[Rows of pointing data]

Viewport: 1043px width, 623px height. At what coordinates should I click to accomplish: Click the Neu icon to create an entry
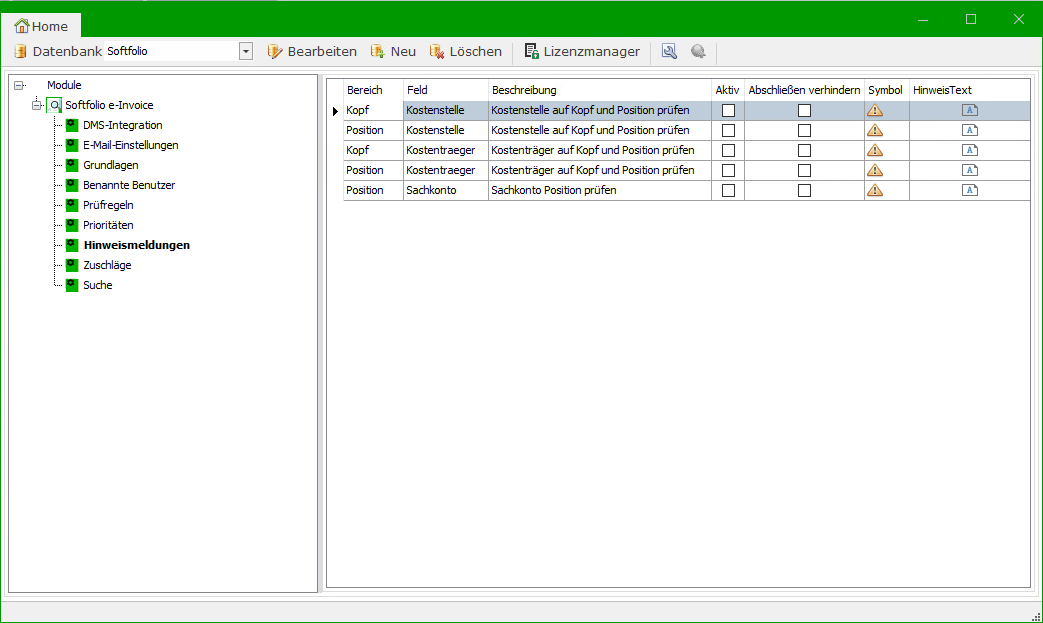pos(377,51)
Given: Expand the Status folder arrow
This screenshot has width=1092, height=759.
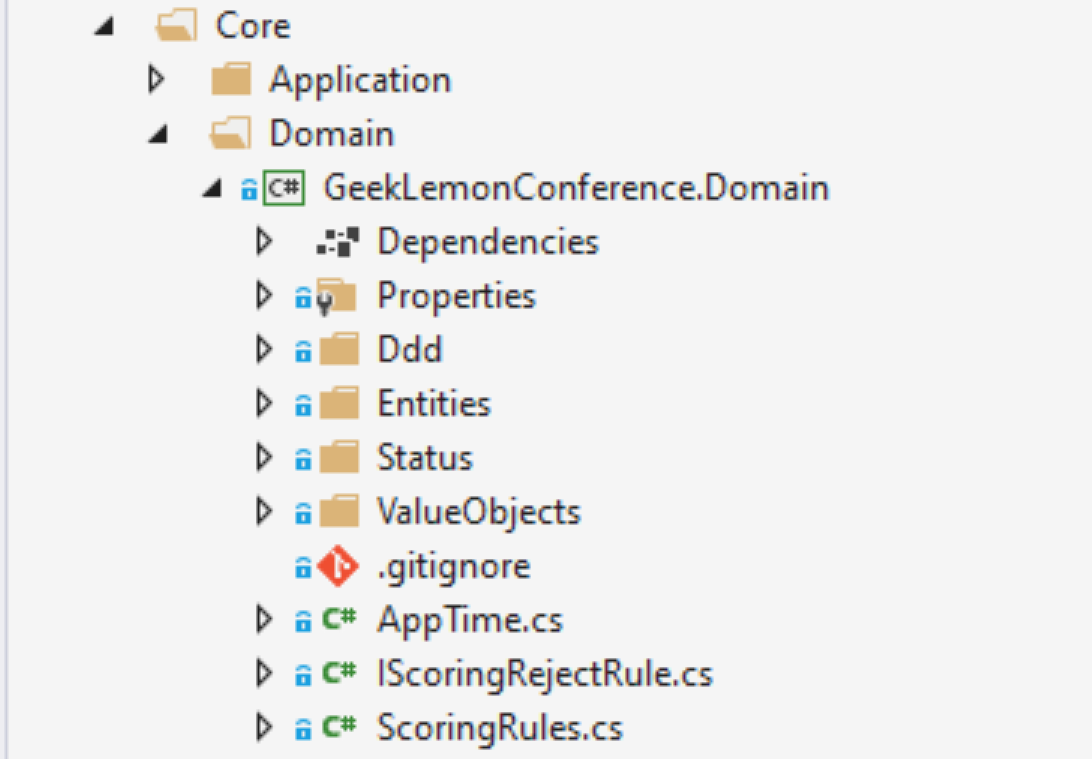Looking at the screenshot, I should 264,457.
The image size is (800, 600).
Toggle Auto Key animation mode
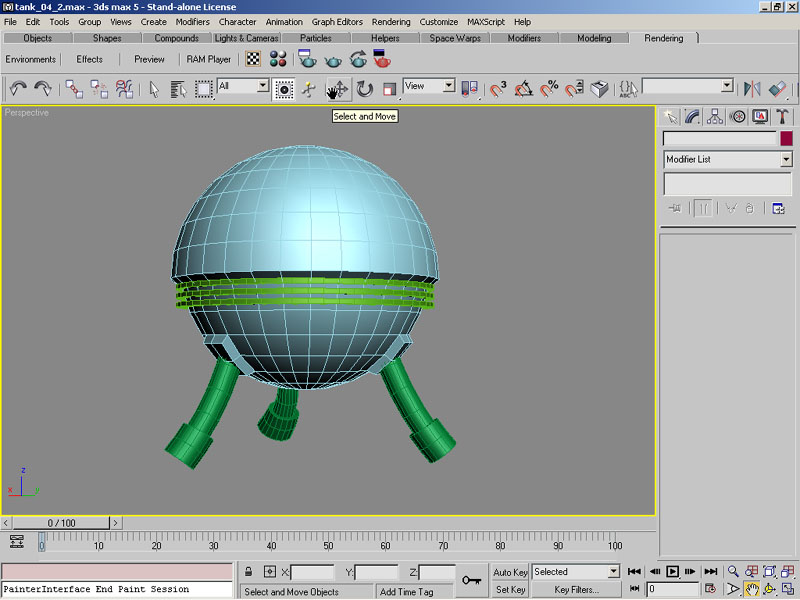click(510, 572)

### Task details
Reproduce every record above line for line, word for word, omitting the pictures.

### Answer in full
Viewport: 1043px width, 623px height. At what coordinates should I click to accomplish: Click the Neu icon to create an entry
pos(377,51)
Given: Expand the Status folder arrow
This screenshot has width=1092, height=759.
Looking at the screenshot, I should 264,457.
The image size is (800, 600).
Toggle Auto Key animation mode
click(510, 572)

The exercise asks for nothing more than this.